Train a new model from scratch
usage: radon-defect-predictor train [-h] [--balancers BALANCERS] [--normalizers NORMALIZERS] path_to_csv classifiers
positional arguments:
path_to_csv the path to the csv file containing the data for training
classifiers a list of classifiers to train. Possible choices [dt, logit, nb, rf, svm]
optional arguments:
-h, --help show this help message and exit
--balancers BALANCERS
a list of balancer to balance training data. Possible choices [none, rus, ros]
--normalizers NORMALIZERS
a list of normalizers to normalize data. Possible choices [none, minmax, std]
Output
This command will generate a radondp_model.joblib
file in the user working directory.
The file contains information about the best estimator, subset of features selected by the training, and the results
of cross-validation.
Note: The radondp_model.joblib will override the existing one in the user working directory, if any.
path_to_csv
radon-defect-predictor train --path-to-csv path/to/repository-data.csv
The path to the training data (a .csv file). You can generate training data for IaC defect-prediction through radon-miner. An example observation is the following:
filepath | commit | committed_at | failure_prone | metric_1 | ... | metric_n |
---|---|---|---|---|---|---|
roles/tasks/main.yml | 25c04... | 1526444640 | 1 | value_1 | ... | value_n |
filepath: string
is the path to the file from the repository root;commit: string
is the commit sha the file belongs to. In per-release based defect-prediction, it is the commit sha of a release, and it is used to group observations of the same release;committed_at: string
is the commit datetime. In release-based defect-prediction, it is the release date. In just-in-time defect-prediction is the commit date. It is used to sort releases/commits for walk-forward validation;failure_prone: integer
1 if the observation is failure-prone; 0 otherwise;metric_i: float
a metric.
Warning
Missing one of the following columns will raise an error: filepath
, commit
, committed_at
, failure_prone
.
classifiers
radon-defect-predictor train --classifiers="dt logit nb rf svm"
-
dt
- Train a model using a sklearn.tree.DecisionTreeClassifier classifier; -
logit
- Train a model using a sklearn.linear_model.LogisticRegression classifier; -
nb
- Train a model using a sklearn.naive_bayes.GaussianNB classifier; -
rf
- Train a model using a sklearn.ensemble.RandomForestClassifier classifier; -
svm
- Train a model using a sklearn.tree.DecisionTreeClassifier classifier.
--balancers
radon-defect-predictor train --balancers="none rus ros"
-
none
- Do not balance training data; -
rus
- Do balance training data using Random Under-Sampling; -
ros
- Do balance training data using Random Over-Sampling.

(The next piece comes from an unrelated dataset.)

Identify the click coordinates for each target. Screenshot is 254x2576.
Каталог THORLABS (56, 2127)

Not providing any options is the same as passing the option none
.
However, this option can be passed along the others to train the model by either balancing and not balancing the training set.
--normalizers
radon-defect-predictor train --normalizers="none minmax std"
-
none
- Do not normalize training data; -
minmax
- Transform features by scaling each feature to the range [0,1]. It uses the sklearn.preprocessing.MinMaxScaler; -
std
- Standardize features by removing the mean and scaling to unit variance. It uses the sklearn.preprocessing.StandardScaler.

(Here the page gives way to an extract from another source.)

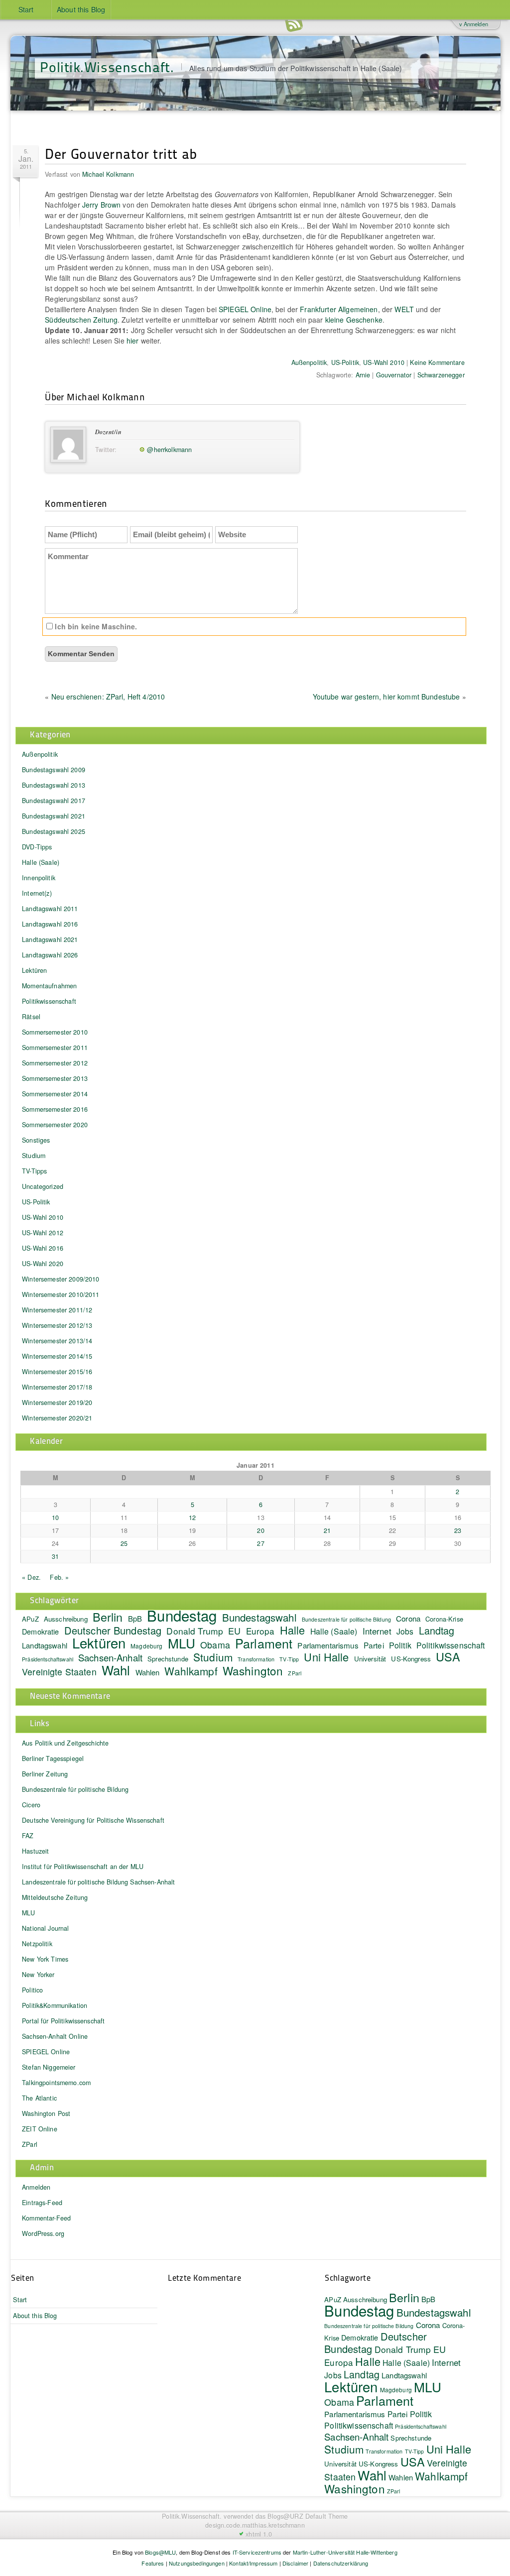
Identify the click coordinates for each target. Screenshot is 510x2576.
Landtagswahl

Not providing any options is the same as passing the option none
.
However, this option can be passed along the others to train the model by either normalizing and not normalizing the training set.
Example
Assuming we are training a new model for the ansible-community/molecule project, download the following training set molecule.csv generated using radon-miner. This is the "ground truth" to train a model for that project.
You can now run the radon-defect-predictor train ...
wherever on your system.
For the sake of example, let's create and move to a new working directory:
mkdir radon_example
cd radon_example
mv /home/<user>/Downloads/molecule.csv .
Now run:
radon-defect-predictor train molecule.csv "dt" --balancers "none rus" --normalizers "minmax"
or (equivalent)
radon-defect-predictor train molecule.csv "dt" -b "none rus" -n "minmax"
The previous command loads and prepares the .csv file. Then, it builds a model using:
- the Decision Tree classifier (
"dt"
); - the Random Under-Sampling technique to balance the training data (
rus
), or none (none
); - the minmax normalization to scale data within the range [0,1] (
minmax
).
The built model (radondp_model.joblib
) is saved into the current working directory.
You can see it by running:
ls
molecule.csv
radondp_model.joblib
You can run the same command with different combinations of balancers, normalizers, and classifiers, as explained in previous sections.